- Source material:
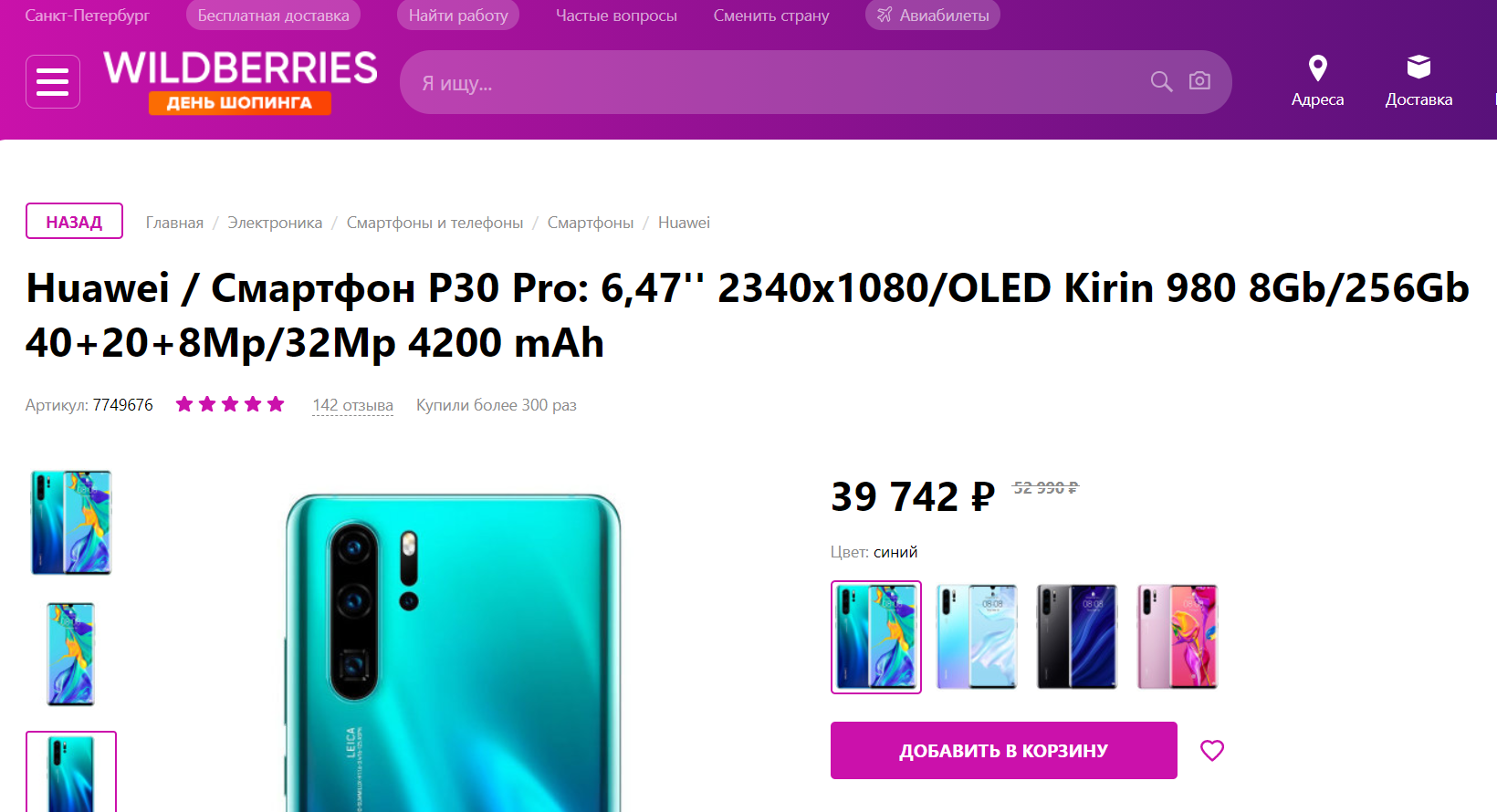Screen dimensions: 1497x812
Task: Select the light blue phone color
Action: tap(977, 637)
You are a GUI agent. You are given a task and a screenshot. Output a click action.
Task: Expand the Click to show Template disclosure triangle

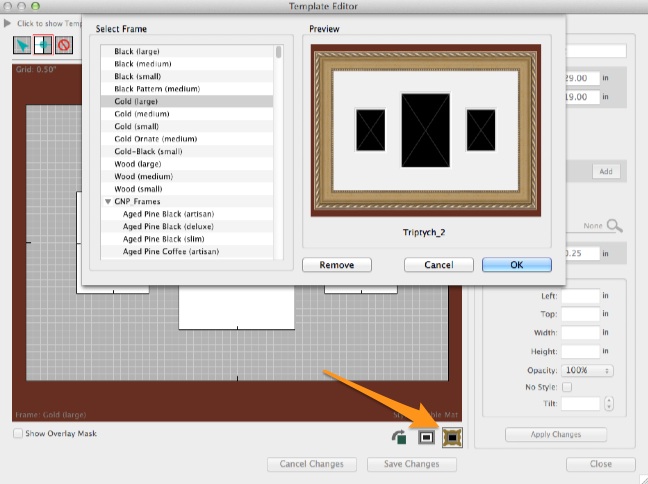(x=8, y=23)
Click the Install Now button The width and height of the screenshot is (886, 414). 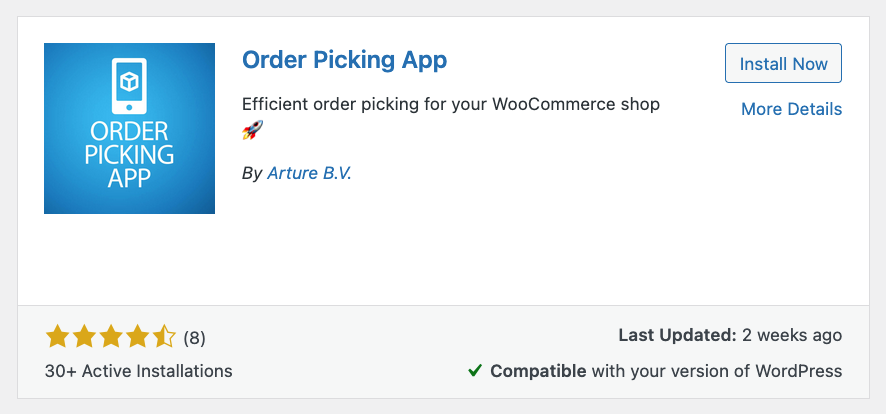click(x=783, y=64)
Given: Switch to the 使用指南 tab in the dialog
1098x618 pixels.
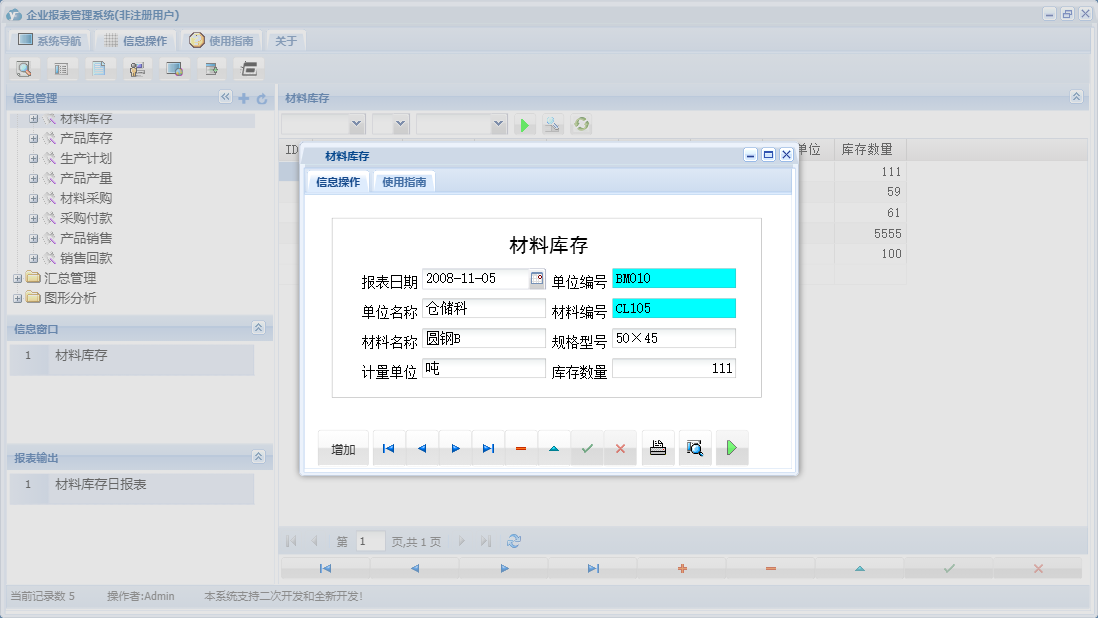Looking at the screenshot, I should 404,182.
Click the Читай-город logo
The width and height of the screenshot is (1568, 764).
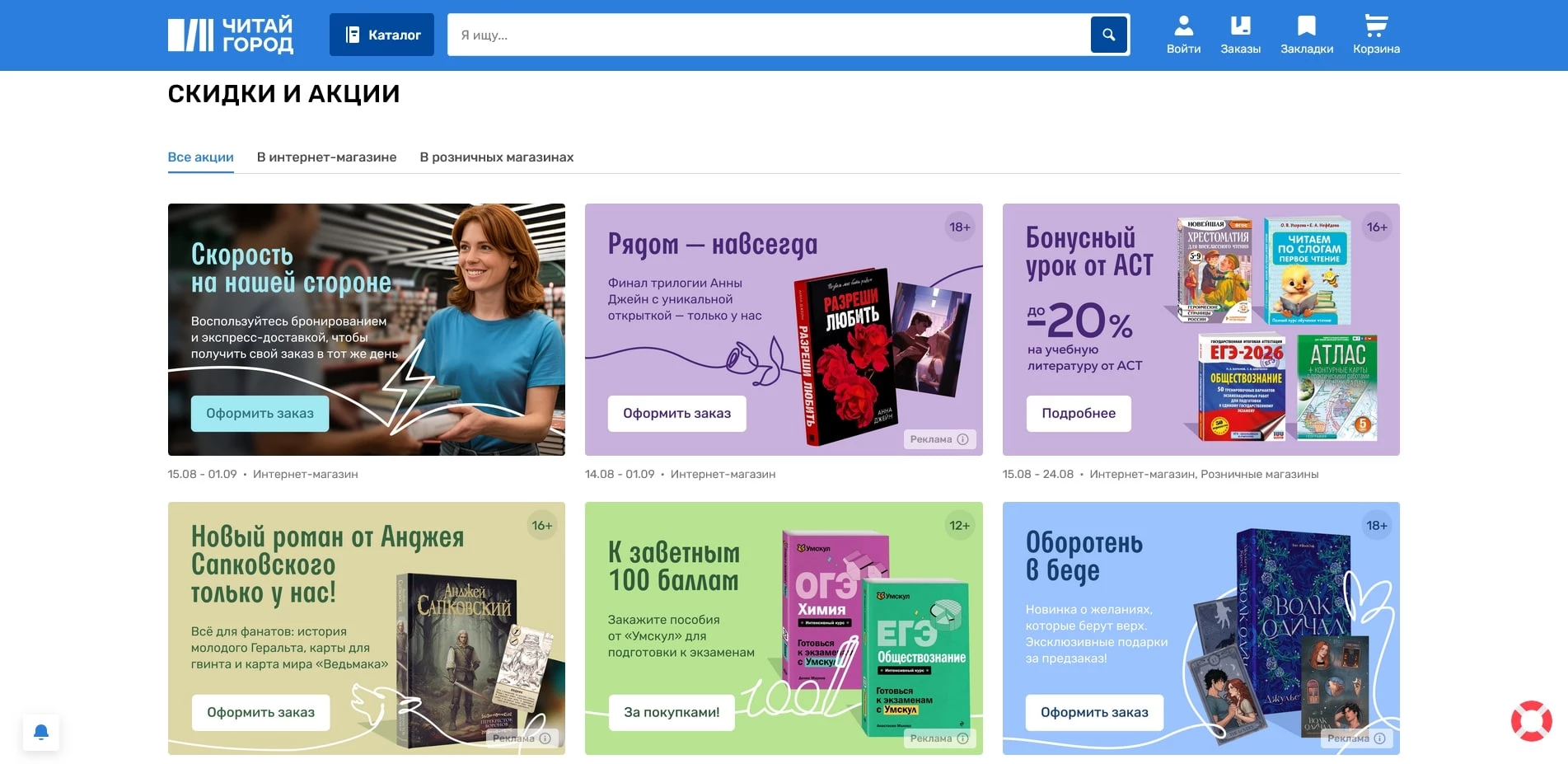(230, 35)
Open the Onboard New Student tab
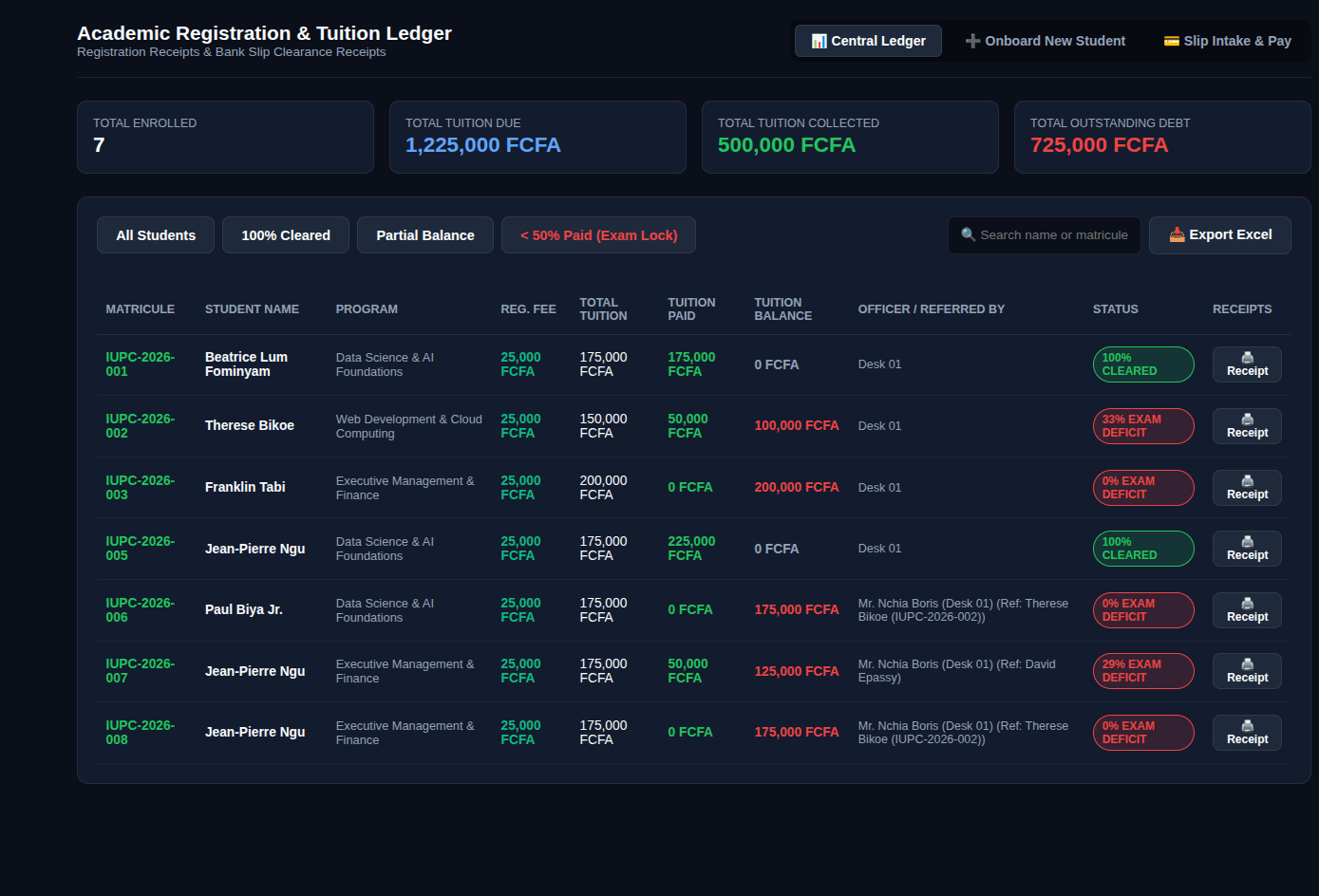The image size is (1319, 896). [1045, 41]
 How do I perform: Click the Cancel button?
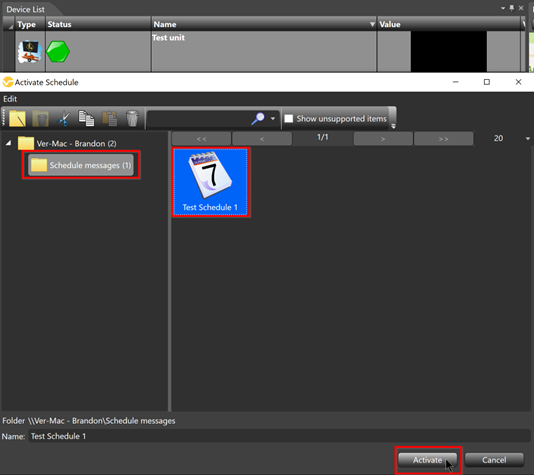click(x=494, y=460)
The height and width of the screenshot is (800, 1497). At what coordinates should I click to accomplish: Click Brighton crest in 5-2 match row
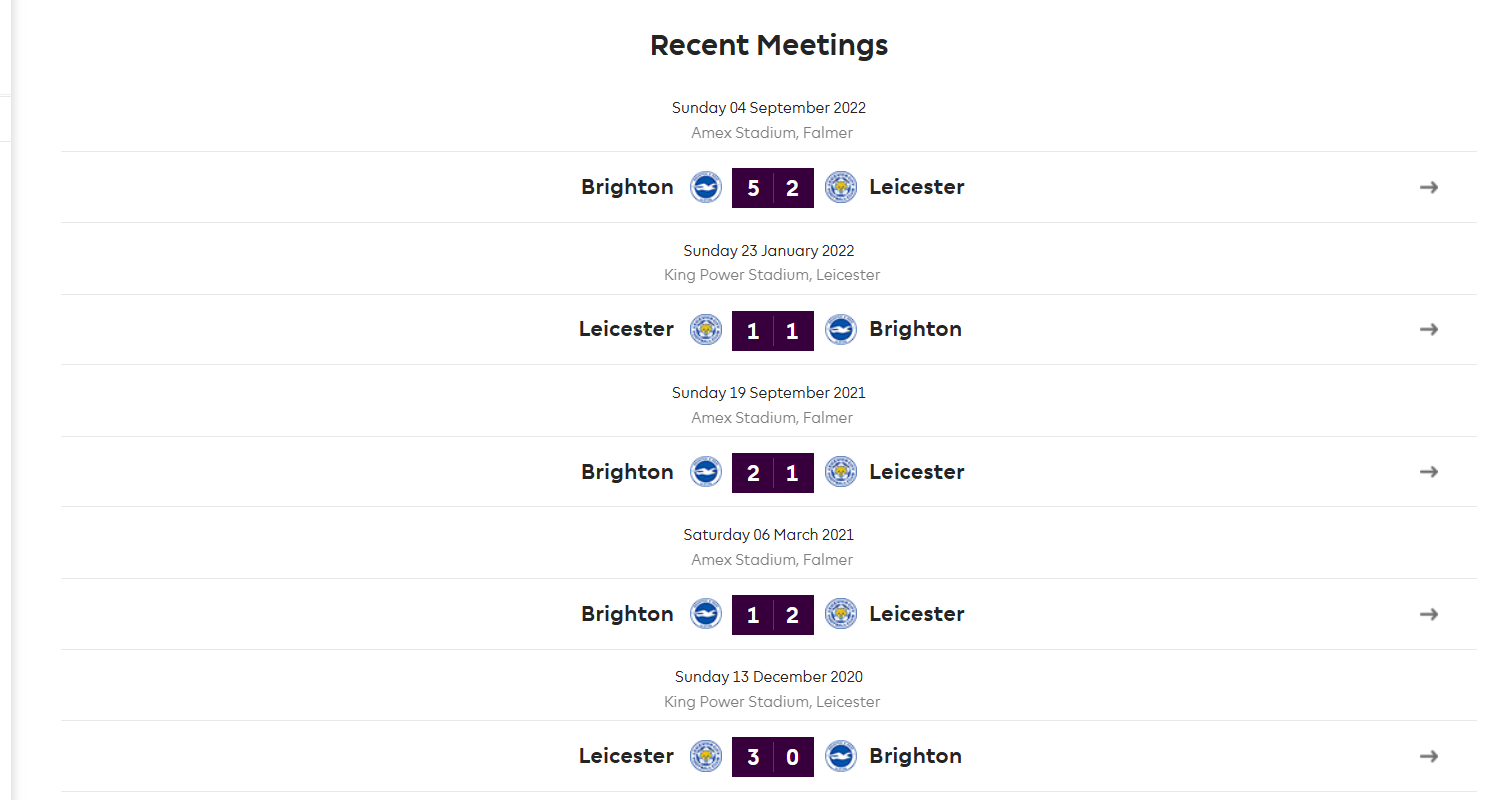tap(706, 187)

- Task requirements: Find the line with "The height and". Reproduce it and every line after it through the last line above exactly, leaving out the pictures.

- Answer space:
The height and width of the screenshot is (800, 1497). At what coordinates should I click to accomplish: Click Brighton crest in 5-2 match row
tap(706, 187)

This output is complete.